◆ Sorular ◆
1. Alaettin Aksoy hakkındaki metinde "3.3. Türk Resminde" sözlerinden "çalışmaktadır (Sanal-1, 2018)." sözlerine kadar uzanan kısmı hiç değiştirmeden tekrar yazın.
2. Aşağıdaki ifadelerin Alaettin Aksoy hakkındaki metinle uyuşup uyuşmadığını evet ya da hayır diye belirtin. Her cevabın yanına metinden belirleyici sözleri birebir alıntılayın.
(a) Sanatçı akademiden 1968 yılında mezun olmuştur.
(b) Sanatçı ilk kişisel sergisini Paris'te açmıştır.
(c) Sanatçı Paris'te altı yıl kalmıştır.
3. Alaettin Aksoy hakkındaki metne göre şu soruları cevaplayın:
(a) Sanatçı akademide kimin atölyesinde çalışmıştır?
(b) Sanatçı Paris'e hangi sınavı kazanarak gitmiştir?
(c) Sanatçı 1977 yılından bu yana nerede öğretim görevlisi olarak çalışmaktadır?

• Sonuç bulunamadı

I. BÖLÜM

3.3. Türk Resminde Bir Dışavurum Olarak Bunalım İzleri Görülen Sanatçılar

3.3.2. Alaettin Aksoy (1942 )

1963 yılında İstanbul Devlet Güzel Sanatlar Akademisi Resim bölümünde okumaya başlamış, burada Bedri Rahmi Eyüboğlu’nun öğrencisi olarak onun atölyesinde çalışmıştır. 1968 yılında mezun olmuştur. Sanatçının çalışkan kişiliği henüz mezun olmadan kendini göstermiş, yurtiçinde ve yurtdışında pek çok karma sergilere katılarak ismini duyurmaya başlamıştır. 1969 yılında ilk kişisel sergisini Türk-Alman Kültür Merkezi’nde açmıştır. 1972 yılında açılan Avrupa sınavını kazanarak resim dalında uzmanlık eğitimi görmek için Paris’e gitmiştir. 4 yıl burada kalan sanatçı 1976 yılında yurda geri dönmüştür. Aynı yıl mezun olduğu okulda asistan olarak görev almıştır. 1977 yılından bu yana ise Marmara Üniversitesi Güzel Sanatlar Fakültesi’nde öğretim görevlisi olarak çalışmaktadır (Sanal-1, 2018).

◆ Verilen Kayıtlar ◆
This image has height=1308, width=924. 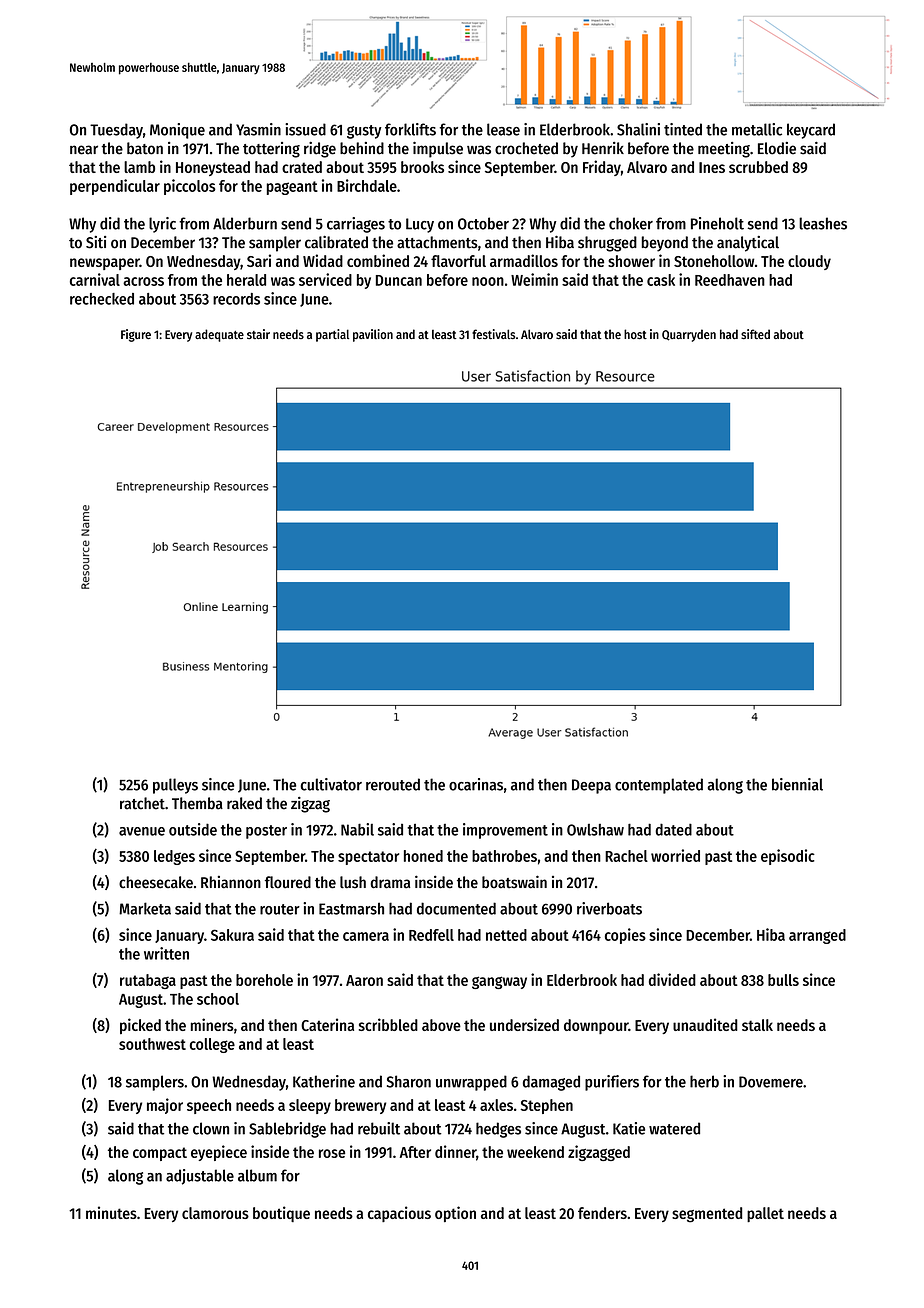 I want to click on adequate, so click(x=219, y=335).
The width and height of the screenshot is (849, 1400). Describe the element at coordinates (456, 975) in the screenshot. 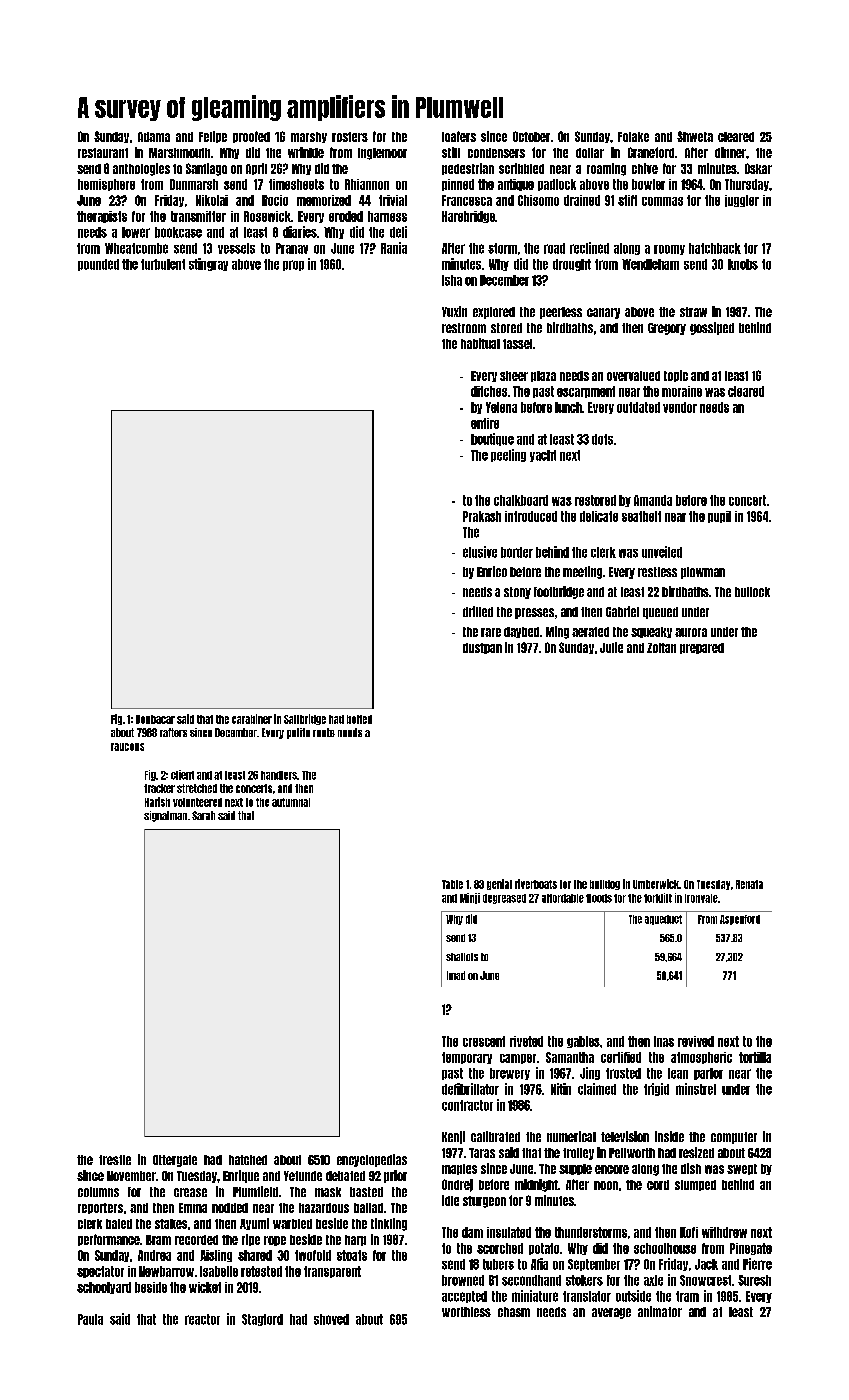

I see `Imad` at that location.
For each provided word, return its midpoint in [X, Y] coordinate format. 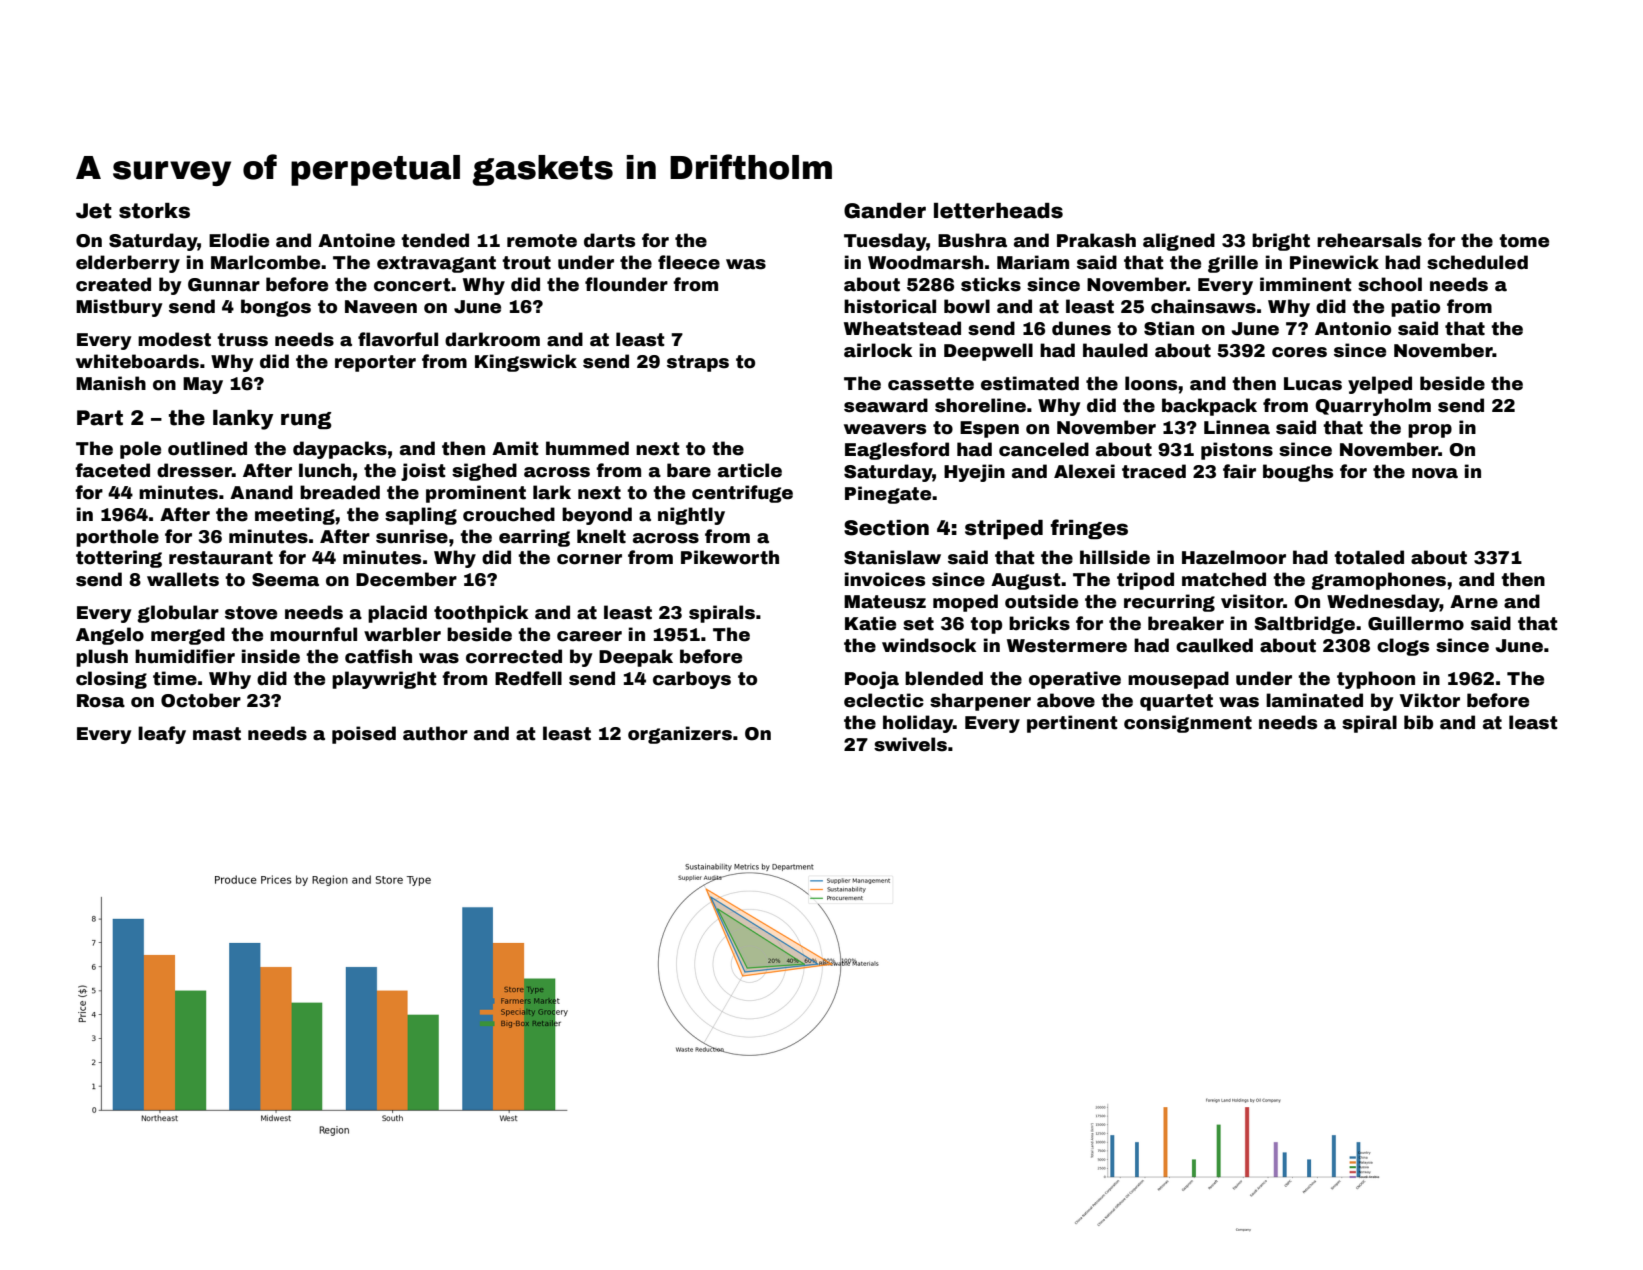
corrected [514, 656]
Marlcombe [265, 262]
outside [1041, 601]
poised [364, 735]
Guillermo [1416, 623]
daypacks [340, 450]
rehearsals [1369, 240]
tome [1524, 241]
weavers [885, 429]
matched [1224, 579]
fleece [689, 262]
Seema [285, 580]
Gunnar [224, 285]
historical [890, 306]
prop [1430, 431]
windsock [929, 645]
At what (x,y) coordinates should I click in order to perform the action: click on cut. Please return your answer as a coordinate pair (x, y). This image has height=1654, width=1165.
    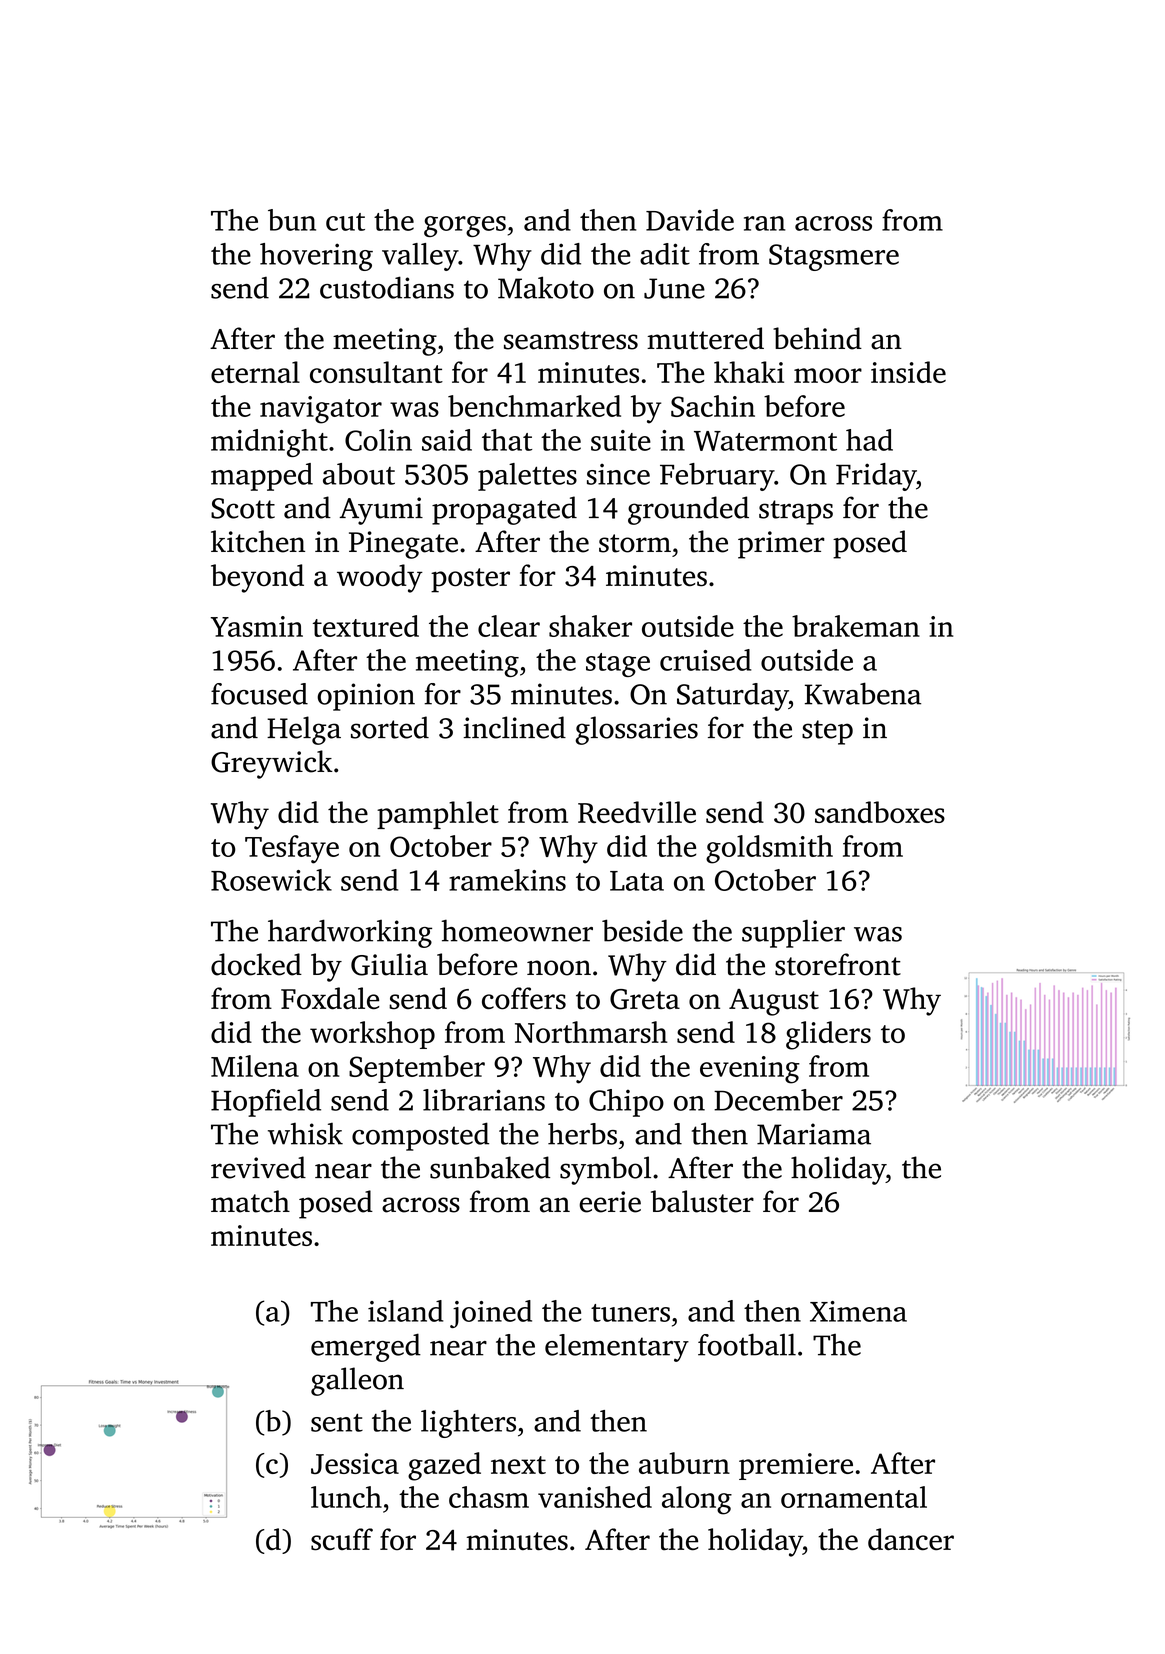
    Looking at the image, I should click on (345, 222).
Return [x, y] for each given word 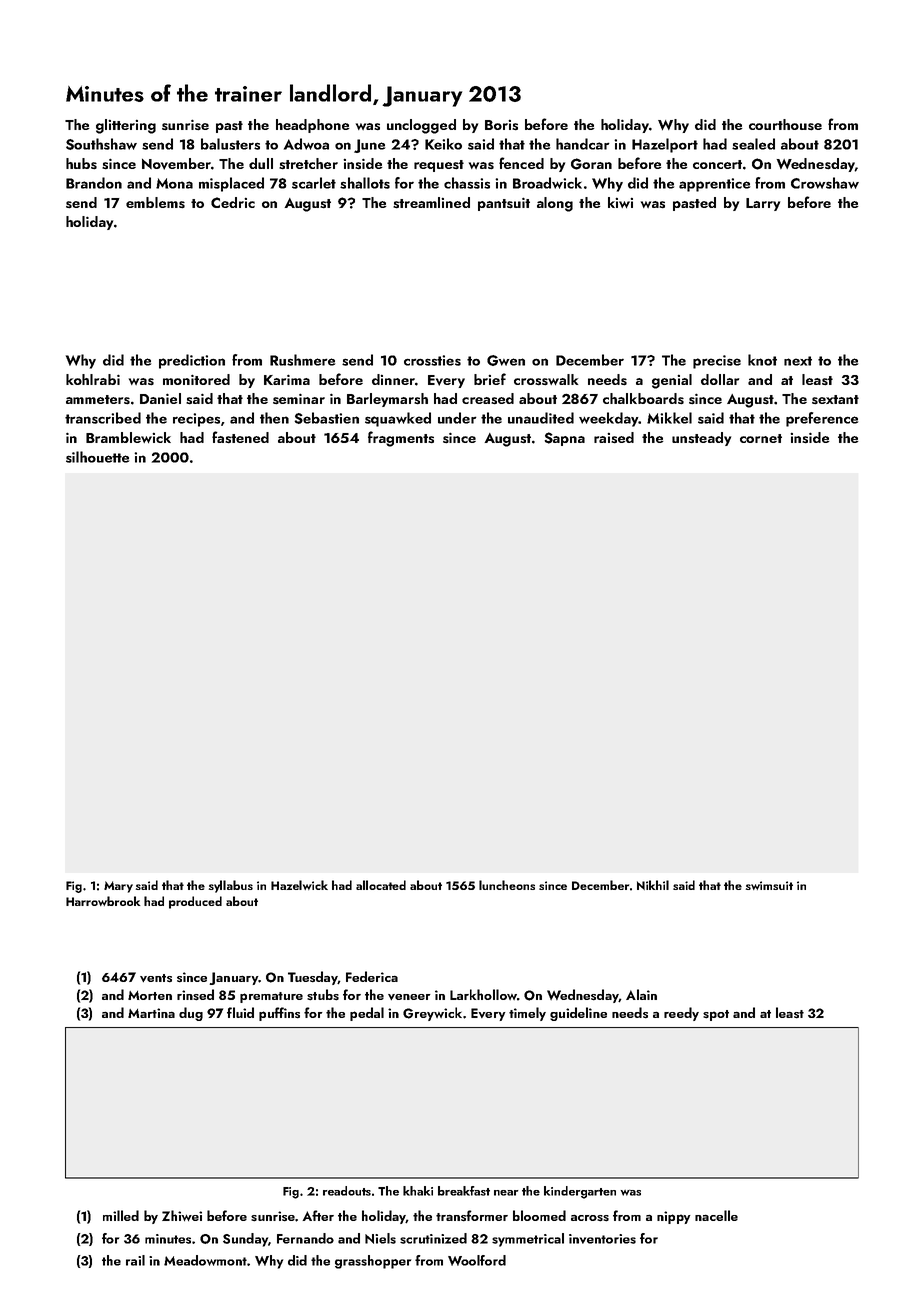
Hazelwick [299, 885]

◆ Cevap Anahtarı ◆
1.
3.3. Türk Resminde Bir Dışavurum Olarak Bunalım İzleri Görülen Sanatçılar

3.3.2. Alaettin Aksoy (1942 )

1963 yılında İstanbul Devlet Güzel Sanatlar Akademisi Resim bölümünde okumaya başlamış, burada Bedri Rahmi Eyüboğlu’nun öğrencisi olarak onun atölyesinde çalışmıştır. 1968 yılında mezun olmuştur. Sanatçının çalışkan kişiliği henüz mezun olmadan kendini göstermiş, yurtiçinde ve yurtdışında pek çok karma sergilere katılarak ismini duyurmaya başlamıştır. 1969 yılında ilk kişisel sergisini Türk-Alman Kültür Merkezi’nde açmıştır. 1972 yılında açılan Avrupa sınavını kazanarak resim dalında uzmanlık eğitimi görmek için Paris’e gitmiştir. 4 yıl burada kalan sanatçı 1976 yılında yurda geri dönmüştür. Aynı yıl mezun olduğu okulda asistan olarak görev almıştır. 1977 yılından bu yana ise Marmara Üniversitesi Güzel Sanatlar Fakültesi’nde öğretim görevlisi olarak çalışmaktadır (Sanal-1, 2018).

2.
(a) Evet: "1968 yılında mezun olmuştur."
(b) Hayır: "1969 yılında ilk kişisel sergisini Türk-Alman Kültür Merkezi’nde açmıştır."
(c) Hayır: "4 yıl burada kalan sanatçı 1976 yılında yurda geri dönmüştür."

3.
(a) Bedri Rahmi Eyüboğlu'nun atölyesinde.
(b) 1972 yılında açılan Avrupa sınavını kazanarak.
(c) Marmara Üniversitesi Güzel Sanatlar Fakültesi'nde.